David Inside Out
The trick of the young adult novel is one of illusion. Just as the actors and actresses on “Gossip Girl”—many of whom are facing the onset of their third decade of life—must convince the camera and the audience that they have yet to hit 20, the author of any young adult novel written in first person must convince the reader that the words on the page are reading are coming out of the mouth of a teenager. Otherwise, the result can be as embarrassing as Henry Winkler portraying Fonzie in the later years of “Happy Days.”
This proves to be the major general weakness in Lee Bantle’s story of a gay teen’s coming to terms with his own life and desires within the context of an often-hostile school environment. In exchanges like the following, the reader is left to wonder not only the age of our narrator protagonist, but also in just what time period the book is set:
“She laughed and tried to pull me into a dance. I jerked my arms away, leaving Mom to do a boogie of her own creation.
“’See? I was pretty good.’
“On ‘American Bandstand,’ circa 1950.’”
That a high school student might put his parent into the black and white image of a 60-year-old television show seems odd enough. But the use of the term “boogie” makes the reader wonder if young David’s greater problem is not the fact that he has somehow become displaced in time.
Yet within the pages of David Inside Out, there are things to admire: in the skill with which the tale is structured and in the fact that Bantle has openly and passionately called upon his own life’s history in telling it. Indeed, it is a moment in this nation’s history in which our gay youth—in a devastating spate of gay-related suicides and hate crimes—seem to be wounded past the point of despair. A book like David Inside Out thus has special resonance, in that this story might well prove to be an important tool for any number of readers who, like young David, find themselves turned inside out by the discovery of their awakening sexual identity—a means by which a reader could learn that, indeed, in the words of gay activist Dan Savage, “It gets better.”
And, happily, for the young protagonist of David Inside Out, it does get better, as he not only learns to face the reality of his own sexuality, but also finds support from a small but loyal group of friends, a voice on the other end of a telephone line when he smartly decides to call a gay support group, and a staunchly supportive mother.

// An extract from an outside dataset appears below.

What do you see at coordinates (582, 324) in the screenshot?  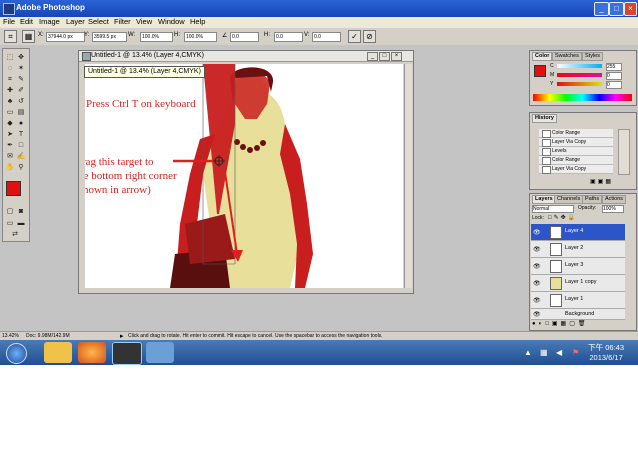 I see `layers-footer-icons: ●◐□▣▦▢🗑` at bounding box center [582, 324].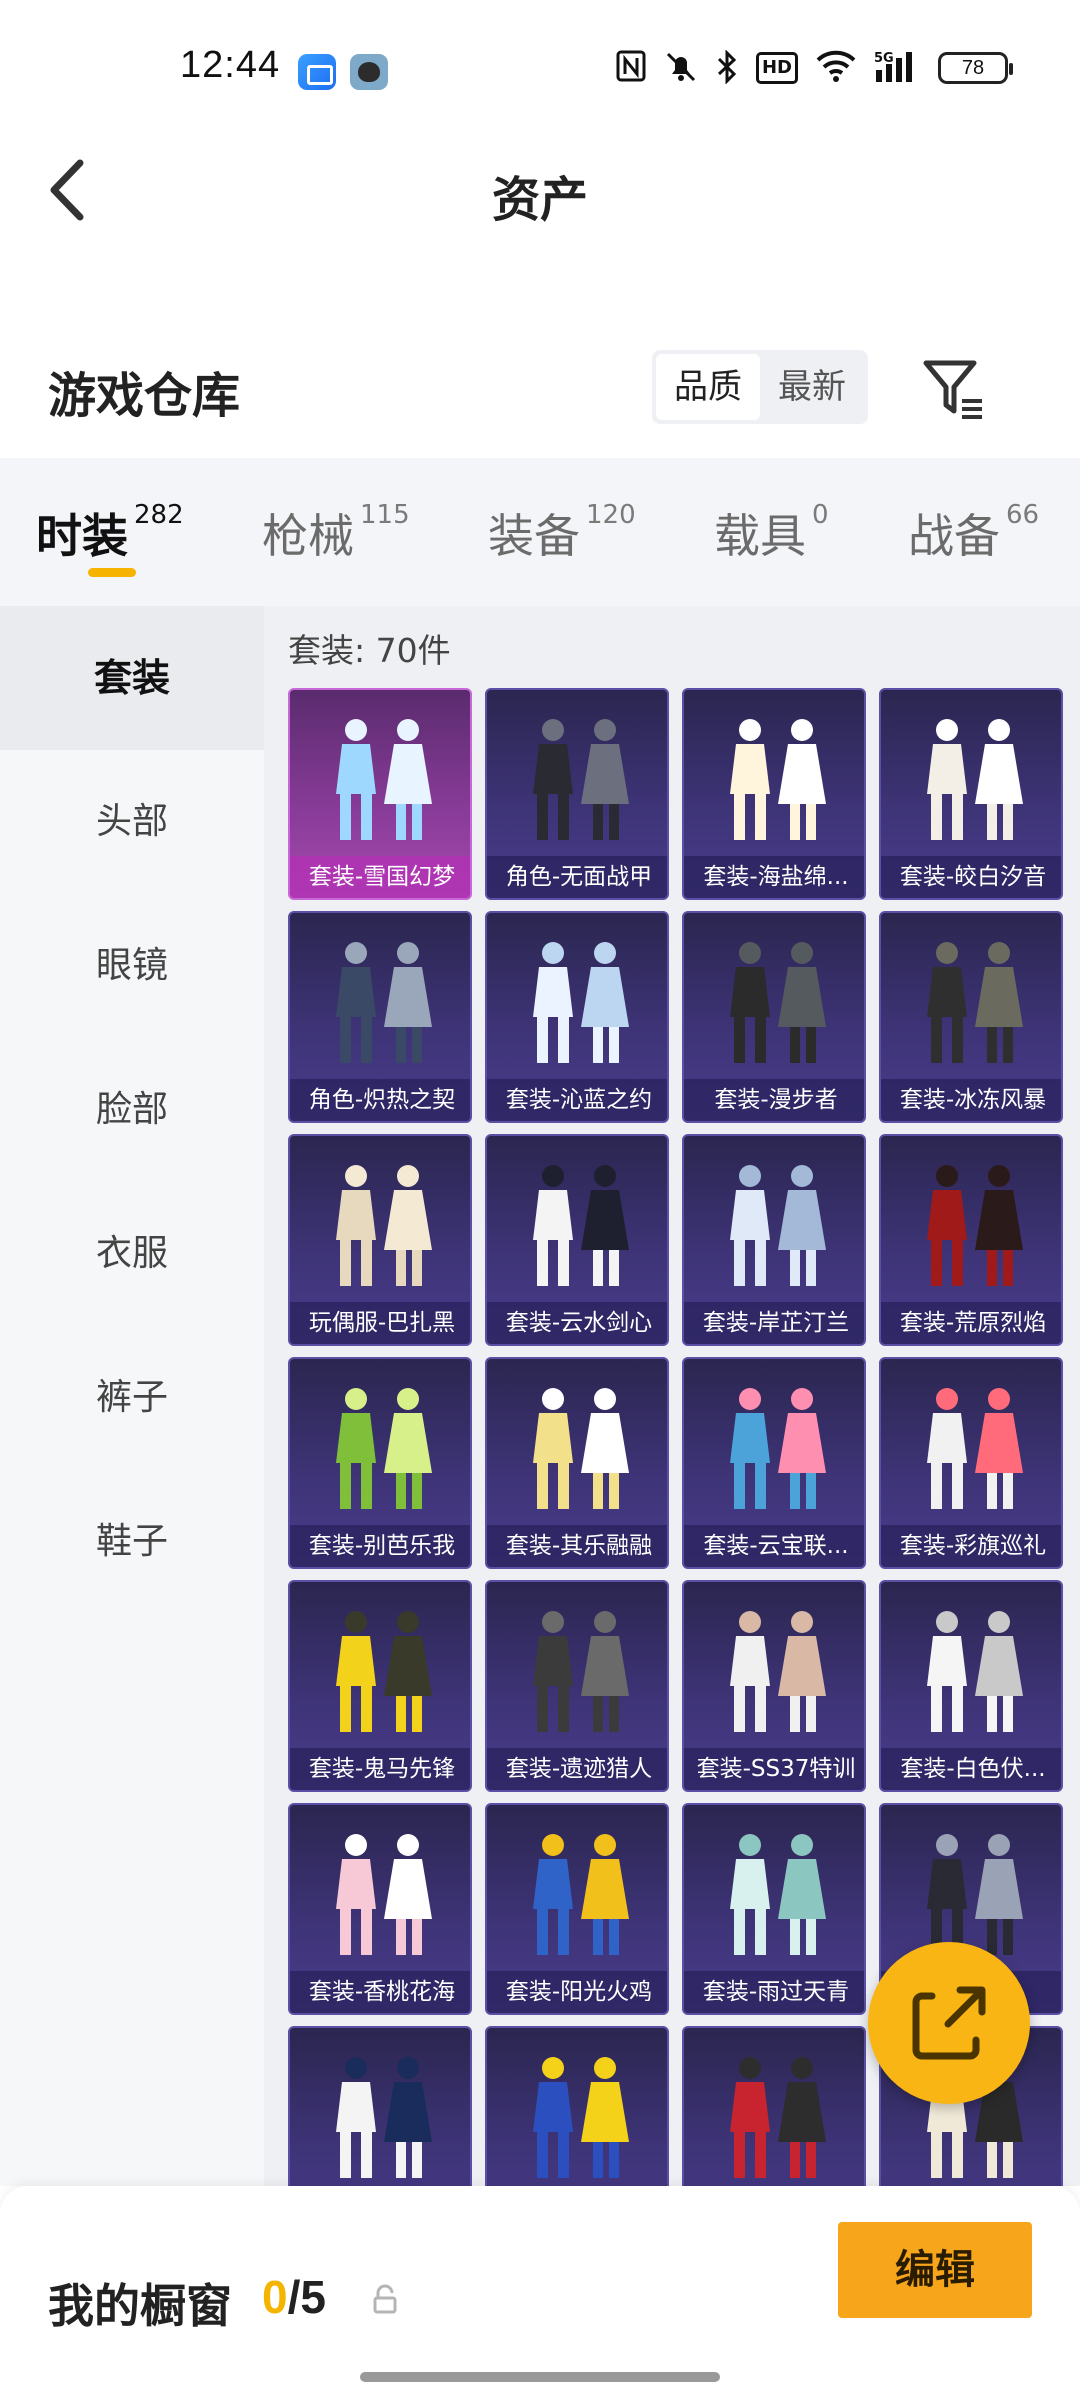  I want to click on subcategory-head: 头部, so click(132, 822).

David Inside Out is actually not the story of one gay male teen, but three: David, our hero, who manages to mask his sexual identity by being able to “pass” in the world of high school athletics; Sean, the school’s golden book and track star, who manages to hide the true nature of his sexuality even from himself; and Eddie, David’s best friend from childhood, whose overt flamboyance makes any denial of his sexuality a waste of time.
It is in the presentation of the character of Eddie that the book misses its greatest opportunity. In centering the book on the character David, whose talent for track and field offers him a badge of masculinity that he can use to deflect attention from his inner self, the author plays it safe and tells a tale that we have all read before. (Smart readers are left guessing as to what age Banter first read The Front Runner, as it seems to have had a strong impact upon him.)
Eddie, on the other hand, is presented as being that apparently most loathsome of things—the effeminate and sexualized gay male. He is, therefore, the target of gay bashing at two points in the novel, and yet these events are seen as nothing more than happenstance and the impact of the bashing again centers on David, who hides and does nothing to protect his friend for fear of being labeled gay himself.
The character of Eddie is left unexplored and two-dimensional, Sal Mineo to David’s James Dean, to put it into the context of “American Bandstand.” Had author Bantle played it less safe and had he chosen to develop this character past the references to the fact that he wears a chartreuse scarf as something like a red badge of courage, he might have really been on to something, as surely our most at-risk youth (with a suicide rate four times that of average in that age group) are those gay young men whose mannerisms leave them nowhere to hide.
Finally, note that David Inside Out contains a number of surprisingly overt sexual passages that, while they would likely lend the book the credence that the antiquated narration lacks—readers in the young adult age group being perhaps the most sexually curious, after all—could be of questionable value in the eyes of a parent.